◆ **What this task involves**: Copy out the following entries line for line, with nothing changed.
* start *
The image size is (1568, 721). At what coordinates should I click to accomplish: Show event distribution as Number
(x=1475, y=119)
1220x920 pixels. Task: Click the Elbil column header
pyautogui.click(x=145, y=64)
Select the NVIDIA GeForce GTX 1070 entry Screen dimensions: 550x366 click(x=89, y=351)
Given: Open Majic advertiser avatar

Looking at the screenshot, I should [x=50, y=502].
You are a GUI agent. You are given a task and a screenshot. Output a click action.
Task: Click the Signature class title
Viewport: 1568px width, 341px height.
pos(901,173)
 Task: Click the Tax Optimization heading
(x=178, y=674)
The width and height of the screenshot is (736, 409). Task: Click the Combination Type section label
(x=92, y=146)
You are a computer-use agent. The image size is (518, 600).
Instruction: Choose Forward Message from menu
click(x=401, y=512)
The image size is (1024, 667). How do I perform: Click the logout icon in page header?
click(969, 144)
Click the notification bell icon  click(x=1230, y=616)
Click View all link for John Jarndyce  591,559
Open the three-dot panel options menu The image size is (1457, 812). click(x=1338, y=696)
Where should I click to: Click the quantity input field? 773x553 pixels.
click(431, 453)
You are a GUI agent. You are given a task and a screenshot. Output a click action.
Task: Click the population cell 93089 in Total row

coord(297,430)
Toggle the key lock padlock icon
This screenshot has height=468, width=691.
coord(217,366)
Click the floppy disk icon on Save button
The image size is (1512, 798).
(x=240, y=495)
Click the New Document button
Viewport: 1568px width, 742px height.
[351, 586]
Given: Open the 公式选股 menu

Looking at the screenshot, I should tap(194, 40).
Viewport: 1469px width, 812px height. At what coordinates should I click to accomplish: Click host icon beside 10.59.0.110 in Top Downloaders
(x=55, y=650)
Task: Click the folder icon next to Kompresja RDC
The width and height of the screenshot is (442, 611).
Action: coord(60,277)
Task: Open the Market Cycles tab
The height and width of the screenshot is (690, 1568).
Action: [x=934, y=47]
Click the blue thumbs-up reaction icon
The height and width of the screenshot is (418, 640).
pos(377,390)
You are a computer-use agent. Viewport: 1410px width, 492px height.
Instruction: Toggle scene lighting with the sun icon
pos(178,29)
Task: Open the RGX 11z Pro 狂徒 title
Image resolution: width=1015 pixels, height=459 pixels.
* end *
◆ **Finished exercise**:
The image size is (1568, 721). At what coordinates should I click to accomplish: Show event distribution as Number
(x=1475, y=119)
1220x920 pixels. Task: Click the Elbil column header
pyautogui.click(x=145, y=64)
Select the NVIDIA GeForce GTX 1070 entry Screen dimensions: 550x366 click(x=89, y=351)
Given: Open Majic advertiser avatar

Looking at the screenshot, I should [x=50, y=502].
You are a GUI agent. You are given a task and a screenshot. Output a click action.
Task: Click the Signature class title
Viewport: 1568px width, 341px height.
pos(901,173)
 Task: Click the Tax Optimization heading
(x=178, y=674)
The width and height of the screenshot is (736, 409). Task: Click the Combination Type section label
(x=92, y=146)
You are a computer-use agent. The image size is (518, 600).
Instruction: Choose Forward Message from menu
click(x=401, y=512)
The image size is (1024, 667). How do I perform: Click the logout icon in page header?
click(969, 144)
Click the notification bell icon  click(x=1230, y=616)
Click View all link for John Jarndyce  591,559
Open the three-dot panel options menu The image size is (1457, 812). click(x=1338, y=696)
Where should I click to: Click the quantity input field? 773x553 pixels.
click(431, 453)
You are a GUI agent. You are given a task and a screenshot. Output a click action.
Task: Click the population cell 93089 in Total row

coord(297,430)
Toggle the key lock padlock icon
This screenshot has height=468, width=691.
coord(217,366)
Click the floppy disk icon on Save button
The image size is (1512, 798).
(x=240, y=495)
Click the New Document button
Viewport: 1568px width, 742px height.
[351, 586]
Given: Open the 公式选股 menu

Looking at the screenshot, I should tap(194, 40).
Viewport: 1469px width, 812px height. At what coordinates should I click to accomplish: Click host icon beside 10.59.0.110 in Top Downloaders
(x=55, y=650)
Task: Click the folder icon next to Kompresja RDC
The width and height of the screenshot is (442, 611).
Action: coord(60,277)
Task: Open the Market Cycles tab
The height and width of the screenshot is (690, 1568).
Action: [x=934, y=47]
Click the blue thumbs-up reaction icon
The height and width of the screenshot is (418, 640).
pos(377,390)
You are a computer-use agent. Viewport: 1410px width, 492px height.
Instruction: Toggle scene lighting with the sun icon
pos(178,29)
Task: Open the RGX 11z Pro 狂徒 title
Image resolution: width=1015 pixels, height=459 pixels.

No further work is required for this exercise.